Back in 1991, I remember that the C3-Committee of the American Welding Society (AWS) rightly decided to incorporate an entirely new chapter on “Braze Welding” into the 4th edition of their AWS Brazing Handbook so that people might come to understand better what this process was really all about. That same chapter was then carried over (and slightly updated) into the 5th edition of the AWS Brazing Handbook in 2007 in chapter 19 (pp. 359-368).
Although those chapters describe what the process is, what various types of equipment are used (torches, spot-welders, etc.), what kind of filler metals might be appropriate, etc., they weren’t written with the intent of showing someone how, with the same identical torch, they might use it for braze welding. By adjusting the torch settings and hand positions, the torch can be used for effective torch brazing of a different kind of assembly. By then modifying the torch settings and hand-positioning techniques once again, a proper torch-welding process can be conducted, all with the same torch.
The reader of those chapters on braze welding is left to their own imagination and experimentation to figure it all out. Yes, the same torch can be used for each process (brazing, braze welding and welding), but the torch-handling techniques involved – and the training – are VERY different.
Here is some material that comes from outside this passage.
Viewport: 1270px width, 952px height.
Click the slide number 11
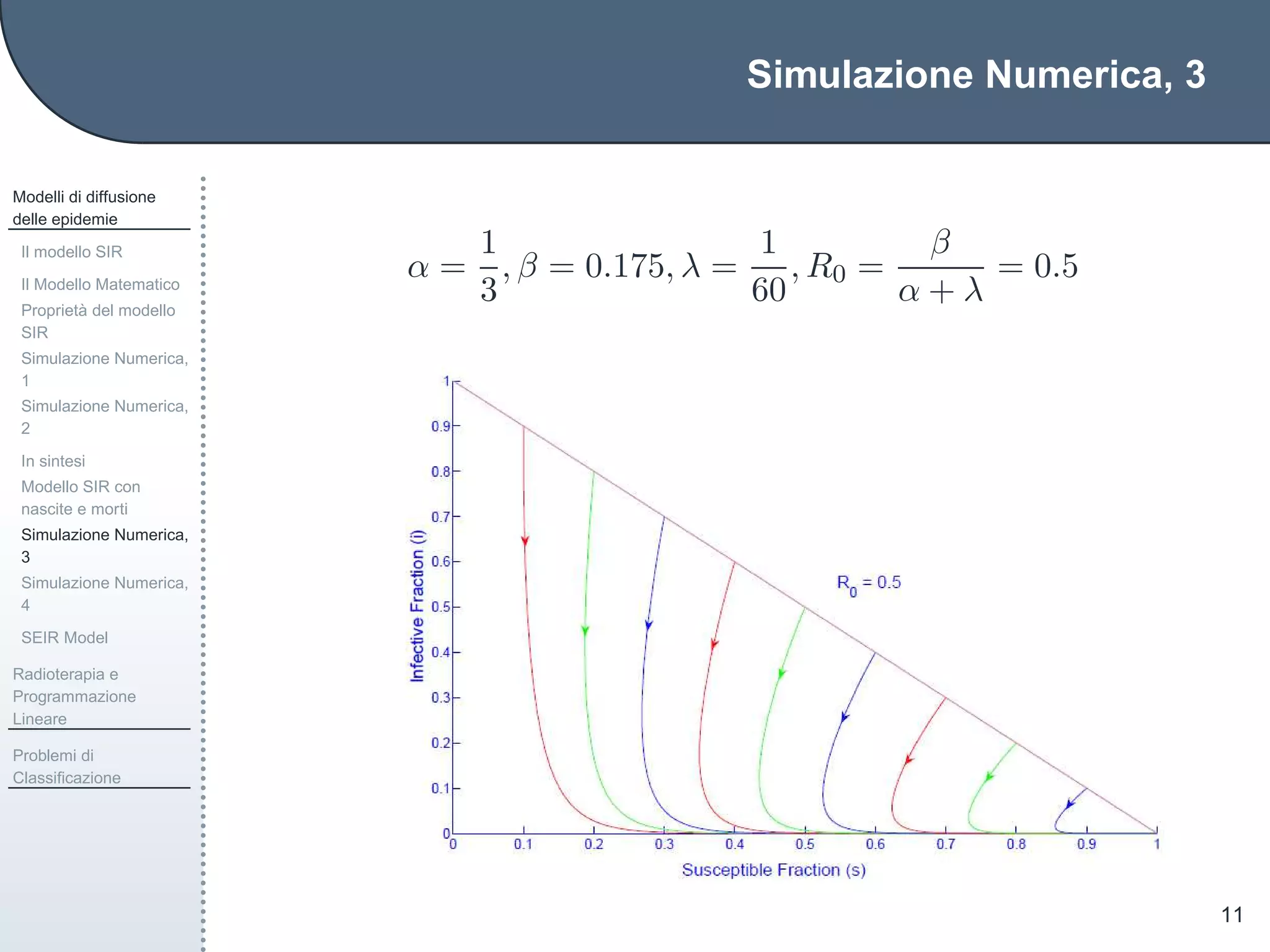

Problem: Nowhere in any of the literature I’ve studied on the subject of braze welding (and I’ve read a lot) is there any thorough description of precisely how to physically hold and manipulate a torch relative to the filler-metal rod when trying to braze weld a large tube-in-fitting joint. Nor is there any explanation of why braze welding might be preferred over torch brazing for that same joint depending on the end-use situation into which the joined assembly is to operate. The differences between the two processes are huge, and they must be understood by any brazer who thinks that they are able to do both brazing and braze welding or when trying to decide whether one process would be preferred to the other.
Torch-handling example: Over the last several decades I’ve watched many self-proclaimed torch “experts” show me their alleged torch-brazing skills to join some large tubular assemblies, when, in reality, they were actually demonstrating their braze-welding skills to me instead without even realizing it.
The “brazer” heated up a 2-inch-diameter copper (or bronze or brass) tubular fitting using a single-holed torch tip with an intense flame (sometimes not properly adjusted to a non-oxidizing flame). The flame was moved around the top of the joint to preheat it (i.e., while keeping the flame right against the top of the joint) so that the inner cone of the torch flame was often touching the base metals. (He told me that this helped him to heat up the joint faster.) Then, while heating the joint area in that manner, he fed the BFM rod through the flame, allowing the flame to melt the BFM, which was then deposited at the top of the joint where the large-diameter tube went into the fitting.
He then slowly worked his way around the top of the joint feeding more and more BFM around the top of the joint, as needed, until a nice fillet was neatly deposited around the entire top of the joint. He told me that his customer wanted him to build up a fairly good-sized fillet around the joint. I complimented him on his good braze-welding technique. Yes, he did indeed know how to braze-weld, but he obviously did not know how to properly braze.
Important side note: Does the “splash heat” of the torch flame during the braze-welding process actually cause some of the molten BFM to flow down a little into the fitting of the joint so that, unlike pure welding, the BFM is not strictly a fillet sitting only on the top of the joint? Yes, some of the molten BFM may actually be pulled into the joint by capillary action, but such action is minor and is not the intent of braze welding.